■ DATA FOR PROCESSING ■
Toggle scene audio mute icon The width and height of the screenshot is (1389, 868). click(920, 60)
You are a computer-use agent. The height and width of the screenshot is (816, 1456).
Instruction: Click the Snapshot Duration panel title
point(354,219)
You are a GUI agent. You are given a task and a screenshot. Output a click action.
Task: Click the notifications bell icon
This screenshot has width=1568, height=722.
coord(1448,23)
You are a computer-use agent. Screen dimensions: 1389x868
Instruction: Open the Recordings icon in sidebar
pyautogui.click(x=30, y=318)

■ PROBLEM DETAILS ■
Begin with the line containing "You are a GUI" and repeat each line exactly until the records above end.

■ EXERCISE SOLUTION ■
You are a GUI agent. You are given a task and a screenshot. Output a click action.
Task: Click the notifications bell icon
This screenshot has width=1568, height=722.
coord(1448,23)
You are a computer-use agent. Screen dimensions: 1389x868
Instruction: Open the Recordings icon in sidebar
pyautogui.click(x=30, y=318)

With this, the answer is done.